It's almost impossible to remember that in mid-February, equity markets were experiencing all-time, record highs. Now, we are in an unprecedented event-driven bear market. However...there is some good news! Just like springtime always follows winter, market expansions always follow market contractions. So, what can investors do in the meantime to make the most of a down market?
Here are 5 simple strategies to consider:
- LOOK INTO REBALANCING - Maintaining a properly designed and well-diversified portfolio is important. Now is a good time to take a look at your portfolio and consider any rebalancing that may need to be performed.
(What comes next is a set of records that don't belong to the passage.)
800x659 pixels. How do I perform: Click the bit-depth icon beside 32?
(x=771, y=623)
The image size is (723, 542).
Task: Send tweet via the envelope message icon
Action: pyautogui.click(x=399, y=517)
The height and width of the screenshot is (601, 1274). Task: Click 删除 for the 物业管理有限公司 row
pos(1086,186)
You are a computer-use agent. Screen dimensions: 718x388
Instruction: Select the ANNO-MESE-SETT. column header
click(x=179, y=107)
Example: For many investors who had a 60/40% stock to bond portfolio a few months ago, this percentage may have changed over the past few weeks.
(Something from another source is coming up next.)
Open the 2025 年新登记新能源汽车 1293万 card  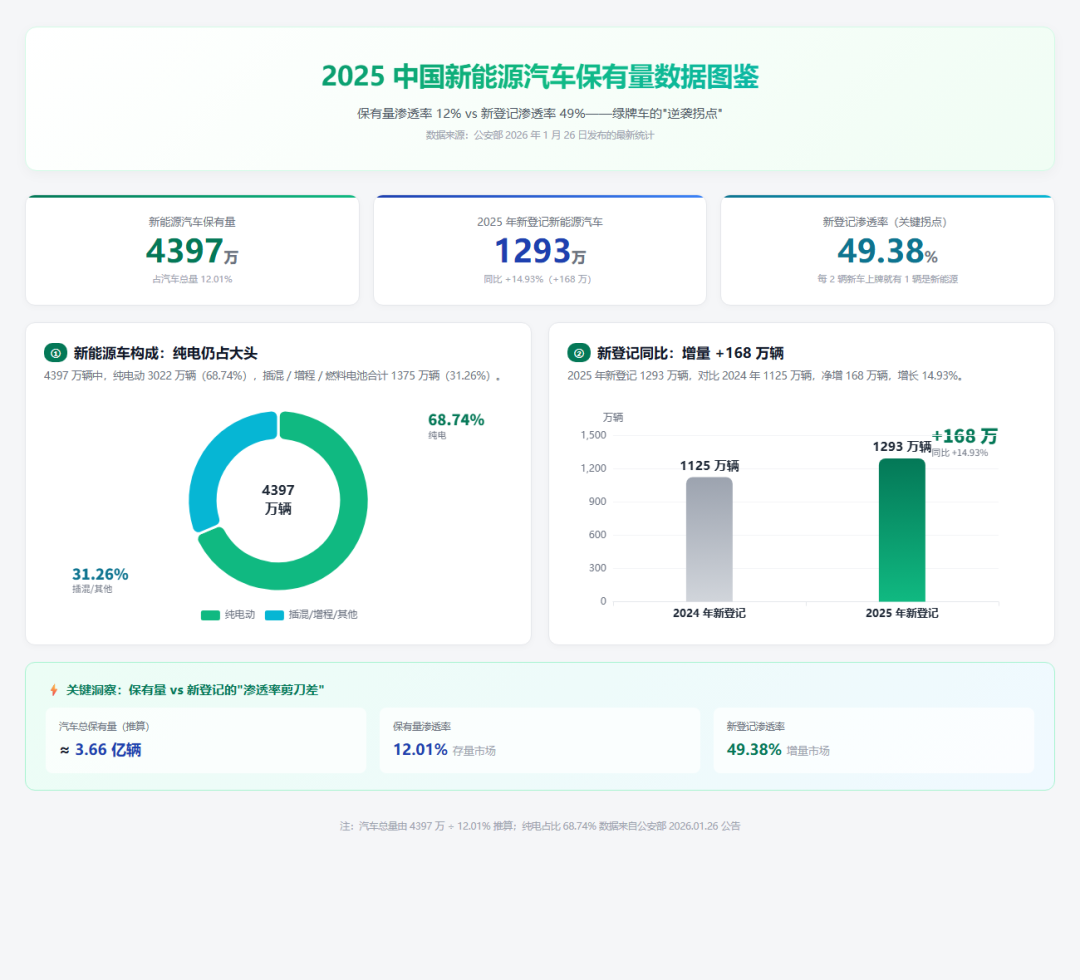click(540, 250)
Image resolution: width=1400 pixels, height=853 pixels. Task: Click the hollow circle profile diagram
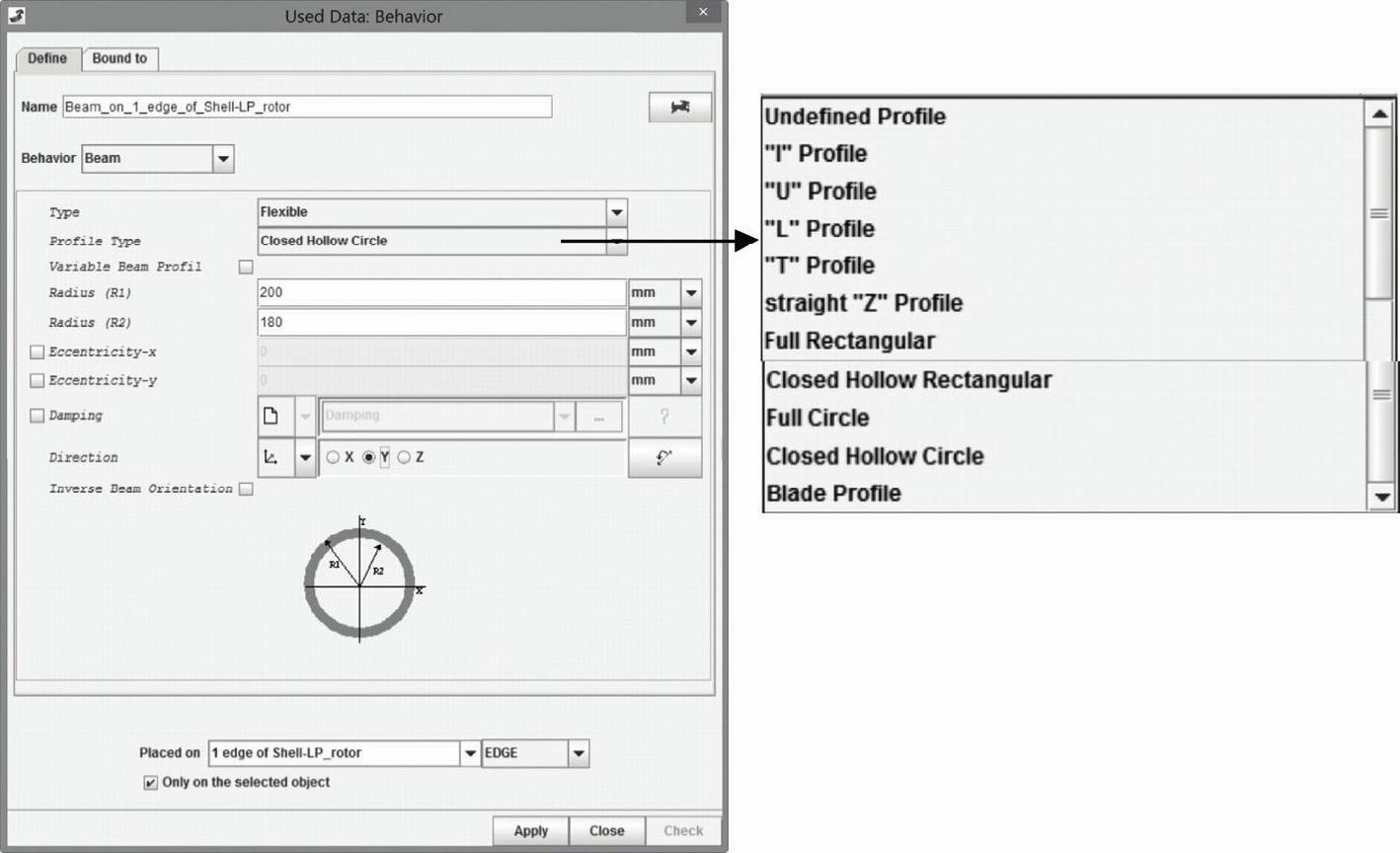coord(360,582)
- SUSPEND DISTRIBUTIONS -. If you are comfortable with suspending distributions and looking for a potentially better time to take them, please call us at we can see if this strategy works for your personal situation. One important provision to note from the CARES Act is that retirees (70 and older) can forgo taking their Required Minimum Distributions (RMDs) from IRAs or 401(k)-type plans this year for the year 2020.
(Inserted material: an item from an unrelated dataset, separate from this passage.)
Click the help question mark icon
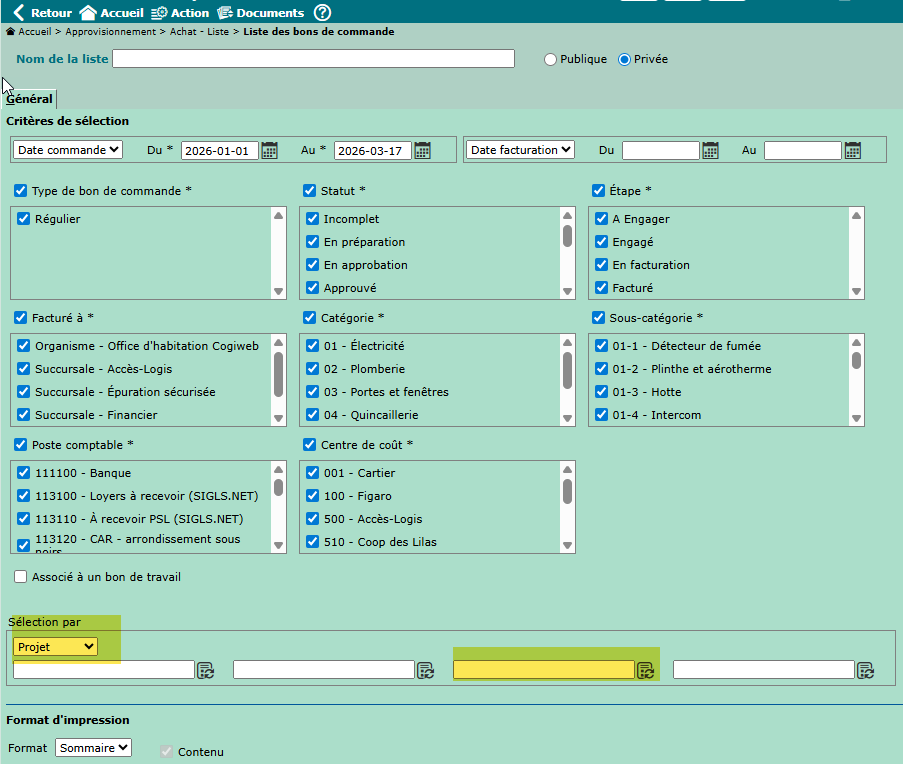Screen dimensions: 903x764 (322, 13)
- THINK RATIONALLY, NOT EMOTIONALLY - One of Sir John Templeton’s “Rule’s for Investment Success” is, “Do not be fearful or negative too often.” Market turbulence should remind us that it is a good idea to re-evaluate instead of panic. Revisiting your current financial situation and evaluating that your risk tolerance, goals and needs are still congruent with your time horizon is a wise plan of action.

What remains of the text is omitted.